[TEXTO PARA ANALIZAR]:
Polanco se ausentó brevemente de mi despacho
para llamar desde el teléfono de mi secretaría al capitán general
de Burgos, pariente suyo. Como casi todos los altos mandos del
ejército, estaba más o menos pasiva o activamente implicado en la
conspiración aunque, como era natural, él lo negó. Procuró
tranquilizarle diciéndole que el rey le había llamado y que don
Juan Carlos estaba haciéndose con la situación. «Por lo que me ha
dicho en realidad deben de estar implicadas prácticamente casi
todas las capitanías generales», añadió Jesús. Cuanto estaba
sucediendo no hacía sino abonar mi decisión inicial de sacar cuanto
antes una edición especial, no fuera que los soldados llegaran a
nuestra sede y lo evitaran, comprobando encima cuál había sido
nuestra intención por ellos frustrada, lo que habría aumentado su
irritación. Así lo dije abiertamente. Jesús y José se opusieron con
argumentos varios, insistiendo en que era mejor esperar puesto que
parecía que el rey terminaría por controlar el proceso. «¿Esperar a
qué? ¿A que vengan las tropas y nos pillen con las manos en la
masa?» Javier Baviano tampoco era partidario de hacer nada, pues
los quioscos estaban cerrados y no se podría distribuir la edición.
Llamé a los representantes sindicales, que se ofrecieron
voluntarios a repartir el diario en la calle, pero Javier seguía
preocupado.
—¿Y si matan a alguien? –me interpeló.
—Lo que pueden –respondí– es matarnos a
todos si no espabilamos.

[LISTA DE TAREAS]:
a - Resume en forma de lista el párrafo del fragmento que comienza con «Polanco se ausentó brevemente» y conserva sus hechos principales.
b - Reproduce del fragmento el pasaje que empieza en "Llamé a los" y termina en "si no espabilamos.".

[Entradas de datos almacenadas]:
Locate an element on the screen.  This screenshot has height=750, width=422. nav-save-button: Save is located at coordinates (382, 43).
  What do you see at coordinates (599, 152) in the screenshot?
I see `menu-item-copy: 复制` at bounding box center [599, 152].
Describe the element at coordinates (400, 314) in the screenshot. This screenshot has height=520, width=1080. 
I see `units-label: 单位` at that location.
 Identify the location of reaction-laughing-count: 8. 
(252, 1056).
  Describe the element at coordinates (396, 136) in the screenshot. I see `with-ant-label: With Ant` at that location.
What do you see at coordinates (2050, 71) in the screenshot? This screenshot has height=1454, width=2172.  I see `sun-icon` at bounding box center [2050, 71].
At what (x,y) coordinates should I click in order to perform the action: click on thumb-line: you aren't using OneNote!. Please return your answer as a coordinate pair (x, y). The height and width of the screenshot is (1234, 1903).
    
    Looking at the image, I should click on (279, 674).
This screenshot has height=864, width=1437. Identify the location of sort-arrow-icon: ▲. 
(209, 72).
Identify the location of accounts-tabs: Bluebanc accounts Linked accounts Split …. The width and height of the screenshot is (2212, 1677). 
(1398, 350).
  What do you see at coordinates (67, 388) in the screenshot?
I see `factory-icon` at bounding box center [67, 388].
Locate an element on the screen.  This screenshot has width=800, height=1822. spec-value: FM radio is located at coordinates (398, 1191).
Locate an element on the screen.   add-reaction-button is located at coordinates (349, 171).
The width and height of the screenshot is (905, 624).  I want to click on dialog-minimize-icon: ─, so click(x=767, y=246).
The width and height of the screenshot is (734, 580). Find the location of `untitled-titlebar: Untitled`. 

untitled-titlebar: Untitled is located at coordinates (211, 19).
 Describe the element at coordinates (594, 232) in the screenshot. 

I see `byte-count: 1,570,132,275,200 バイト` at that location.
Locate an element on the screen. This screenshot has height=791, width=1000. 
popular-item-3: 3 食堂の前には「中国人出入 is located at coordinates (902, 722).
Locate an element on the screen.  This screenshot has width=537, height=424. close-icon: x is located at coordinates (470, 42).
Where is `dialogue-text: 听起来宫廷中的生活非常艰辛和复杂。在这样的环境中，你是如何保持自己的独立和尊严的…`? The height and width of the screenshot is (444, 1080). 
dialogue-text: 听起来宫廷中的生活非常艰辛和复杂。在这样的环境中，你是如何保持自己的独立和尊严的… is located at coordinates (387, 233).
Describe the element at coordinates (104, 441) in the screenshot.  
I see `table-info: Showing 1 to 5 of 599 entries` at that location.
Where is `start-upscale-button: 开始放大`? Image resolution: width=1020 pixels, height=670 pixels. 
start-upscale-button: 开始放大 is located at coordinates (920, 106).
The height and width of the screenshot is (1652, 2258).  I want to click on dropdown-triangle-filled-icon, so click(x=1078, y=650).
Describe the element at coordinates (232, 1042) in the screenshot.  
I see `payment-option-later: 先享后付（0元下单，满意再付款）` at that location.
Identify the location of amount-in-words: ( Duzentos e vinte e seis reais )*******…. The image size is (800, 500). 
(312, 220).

[RESPUESTAS POR TAREA]:
a -
- Polanco sale un momento del despacho para llamar, desde el teléfono de la secretaría, al capitán general de Burgos, pariente suyo.
- Como casi todos los altos mandos del ejército, el capitán general estaba implicado en la conspiración, aunque lo negó.
- En la llamada se le intentó tranquilizar con la noticia de que el rey había llamado y de que don Juan Carlos se estaba haciendo con la situación.
- Jesús añade que, por lo que le dijeron, deben de estar implicadas casi todas las capitanías generales.
- Quien narra se reafirma en sacar cuanto antes una edición especial, antes de que los soldados llegaran a la sede, la impidieran y aumentara su irritación al descubrir la intención.
- Jesús y José se oponen y prefieren esperar, porque parece que el rey acabará controlando el proceso.
- Javier Baviano tampoco quiere actuar, porque los quioscos están cerrados y no se podría distribuir la edición.
- Los representantes sindicales se ofrecen a repartir el diario en la calle, pero Javier sigue preocupado.

b -
Llamé a los representantes sindicales, que se ofrecieron
voluntarios a repartir el diario en la calle, pero Javier seguía
preocupado.
—¿Y si matan a alguien? –me interpeló.
—Lo que pueden –respondí– es matarnos a
todos si no espabilamos.